FOR THE GLAZE: While cake is baking, whisk 2 tablespoons lemon juice, buttermilk, and confectioners' sugar until smooth, adding more lemon juice gradually as needed until glaze is thick but still pourable (mixture should leave faint trail across bottom of mixing bowl when drizzled from whisk). Cool cake in pan on wire rack set over baking sheet for 10 minutes, then invert cake directly onto rack. Pour half of glaze over warm cake and let cool for 1 hour; pour remaining glaze evenly over top of cake and continue to cool to room temperature, at least 2 hours. Cut into slices and serve.

Slow Cooker Pork Chops & Gravy

This recipe couldn't be any simpler. It's so easy to have all the ingredients on hand. Serve with rice, or (my favorite) roasted garlic mashed potatoes. I use 3 thick pork chops instead of 6 thinner pork chops. The gravy doesn't need to be exact, so use whatever you like.

1 Tbsp canola oil, divided
6 (6-ounce) bone-in center-cut loin pork chops, trimmed
1 (14 oz) can fat-free low-sodium chicken broth
1 ½ tsp dry mustard
¼ tsp salt
½ tsp garlic powder
½ cup all-purpose flour
Pepper

Heat 1 ½ tsp oil in a large skillet over medium-high heat. Add 3 chops, cook 2 minutes on each side or until browned. Place chops in slow cooker. Repeat with remaining chops.

Combine broth, mustard, salt, and garlic powder in slow cooker. Cover and cook on low 6 hours or until chops are tender. Remove from slow cooker, reserving cooking liquid. Keep chops warm. Increase heat to high.

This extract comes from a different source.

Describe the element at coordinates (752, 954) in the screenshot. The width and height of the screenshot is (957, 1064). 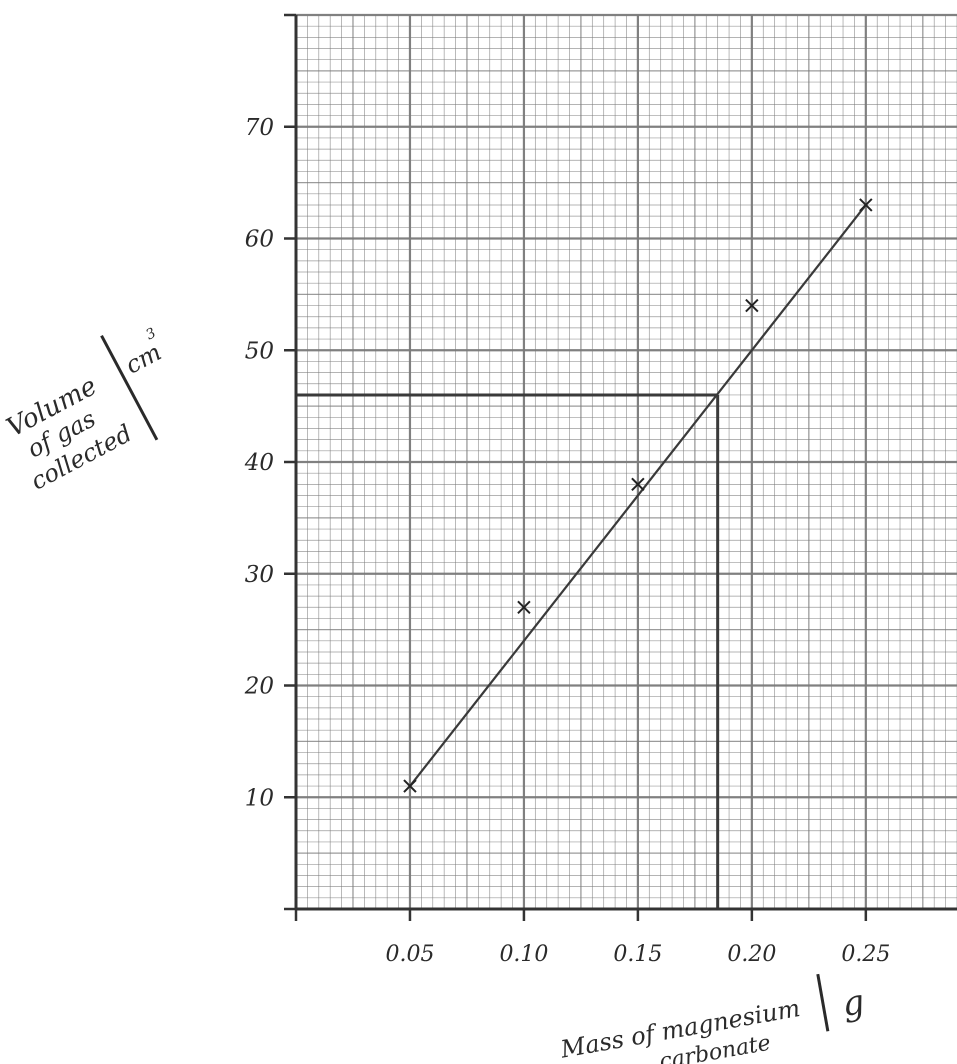
I see `x-tick-label: 0.20` at that location.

Combine flour and 1 cup of cooking liquid, stirring with a whisk until well blended. Stir flour mixture into cooking liquid in slow cooker. Cook, uncovered, 10 minutes, or until thick, stirring occasionally. Sprinkle with pepper.


from Cooking Light

Saturday, January 12, 2008

Sesame Green Beans

1 lb green beans, trimmed
2 tsp rice wine vinegar
½ tsp toasted sesame oil
Coarse salt
Pepper
1 tsp sesame seeds

Set a steamer basket in a large pot. Fill with enough water to come just below basket; bring to a boil. Add green beans to basket; reduce heat to a simmer. Cover, and cook until crisp-tender, 5 to 7 minutes.

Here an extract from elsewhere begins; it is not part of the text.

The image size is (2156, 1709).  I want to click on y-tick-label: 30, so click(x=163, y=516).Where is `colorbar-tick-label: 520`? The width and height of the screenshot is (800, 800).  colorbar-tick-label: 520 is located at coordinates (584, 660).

Meanwhile, in a medium bowl, whisk together vinegar and oil; season with salt and pepper. Add green beans and sesame seeds; season with salt and pepper, and toss.

Soy-Glazed Salmon

1 Tbsp soy sauce
1 Tbsp honey
1 tsp grated ginger
Salt
Pepper
4 (6 oz) salmon steaks

Heat broiler with rack set 4 inches from heat. In a small bowl, whisk together the soy sauce, honey, and ginger.

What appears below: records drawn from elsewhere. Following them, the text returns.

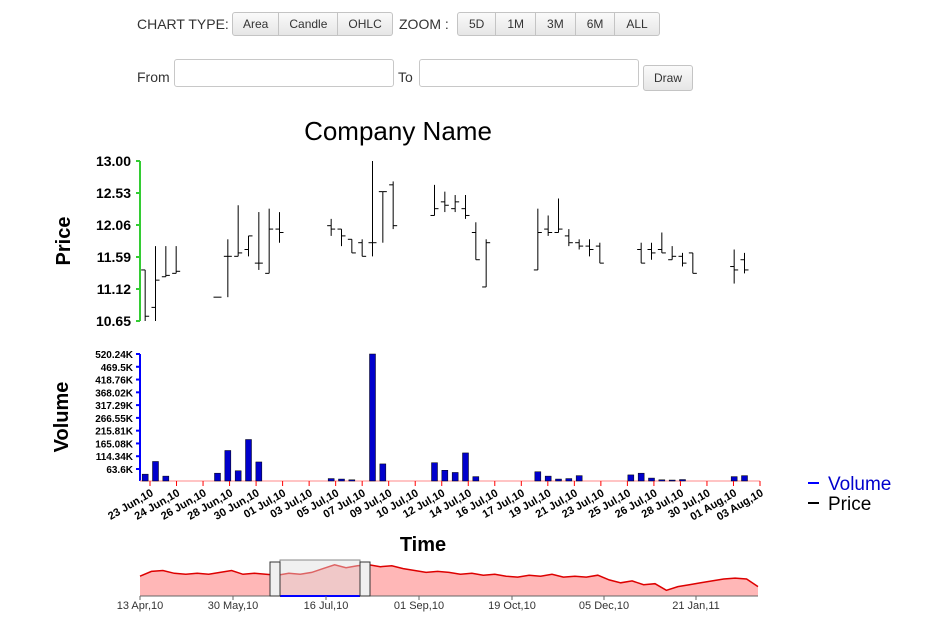 The image size is (951, 624). Describe the element at coordinates (114, 321) in the screenshot. I see `price-tick-label: 10.65` at that location. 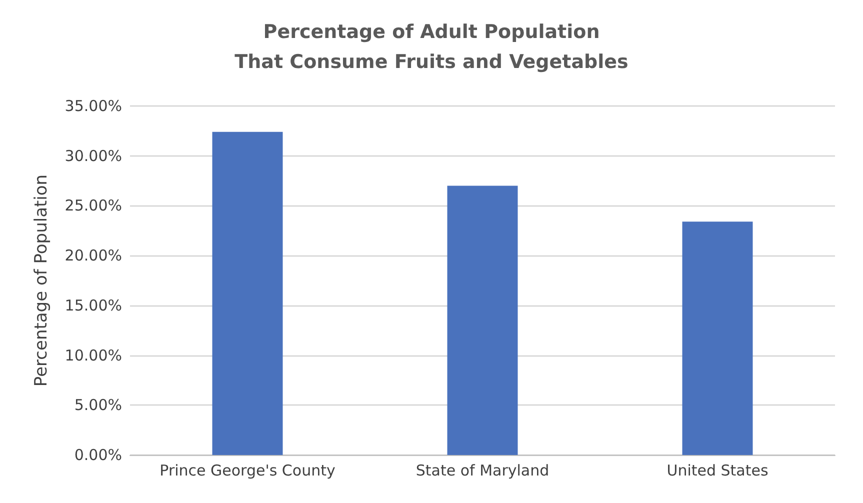 I want to click on y-tick-label: 20.00%, so click(x=93, y=256). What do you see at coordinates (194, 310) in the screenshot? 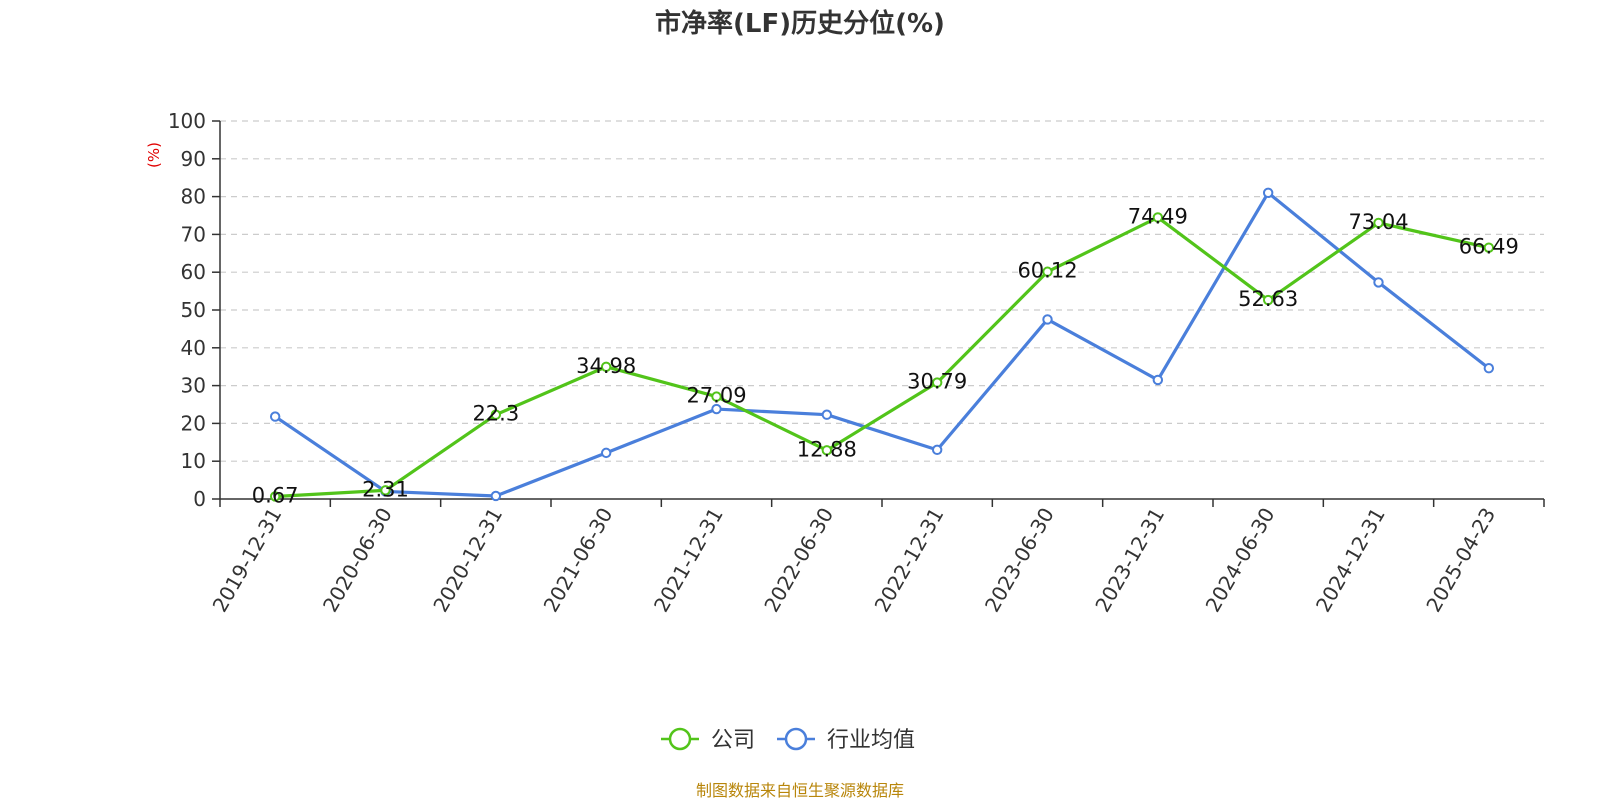
I see `y-tick-label: 50` at bounding box center [194, 310].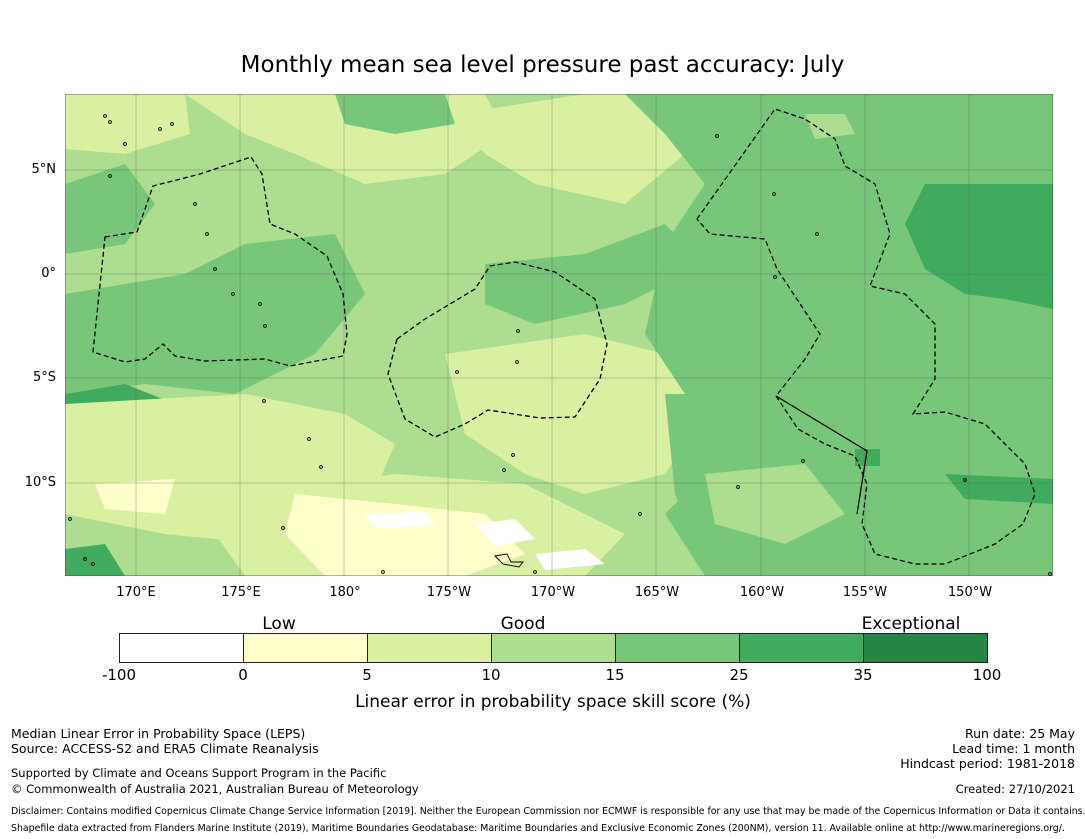 The image size is (1085, 839). Describe the element at coordinates (657, 592) in the screenshot. I see `lon-label-165w: 165°W` at that location.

Spray a rimmed baking sheet with non-stick cooking spray. Arrange salmon and sprinkle with salt and pepper; brush with soy mixture. Broil until browned and opaque throughout, 5-6 minutes.

Cumin Roasted Potatoes

These potatoes come out almost like french fries - they're crispy on the outside and really creamy on the inside. They go really well with Chicken with Lime Sauce. In fact, you can put the potatoes in the oven, start the chicken, and have the both done at the exact same time.

2 large baking potatoes, unpeeled and cut into ½ inch slices
1 tbsp. olive oil
1 tsp. ground cumin
1 clove garlic, minced
½ tsp. salt
¼ tsp pepper

Preheat oven to 500º.

Combine olive oil, cumin, garlic, salt and pepper in small bowl. Arrange potatoes on a baking sheet coated with cooking spray. Spoon mixture over potatoes and toss to coat. Bake for 20 minutes or until done.

Chicken with Lime Sauce

Lime sauce sounded a little strange to me when I first tried this recipe, but it works, and it's really quick! Serve with Cumin Roasted Potatoes.

4 boneless, skinless chicken breasts
¼ tsp salt
¼ tsp pepper
2 tsp olive oil
¾ cup low-sodium chicken broth
1 Tbsp brown sugar
3 Tbsp lime juice, divided
2 tsp Dijon mustard
2 Tbsp water
1 tsp cornstarch
1 Tbsp butter

Place each chicken breast between plastic wrap and pound to ¼-inch thickness. Sprinkle with salt and pepper.

Heat oil in large nonstick skillet over medium-high heat. Add chicken; cook 4 minutes on each side until browned. Remove from pan; keep warm.

Add chicken broth, sugar, 2 Tbsp lime juice, and mustard to pan; cook over medium heat, scraping pan to loosen fond.

Combine water and cornstarch in small bowl. Add cornstarch mixture to pan; stir well with whisk. Bring to a boil over medium-high heat; cook 1 minute or until sauce thickens slightly. Whisk in remaining 1 Tbsp lime juice and butter, stirring until butter melts. Return chicken to pan; simmer 2 minutes or until chicken is heated through.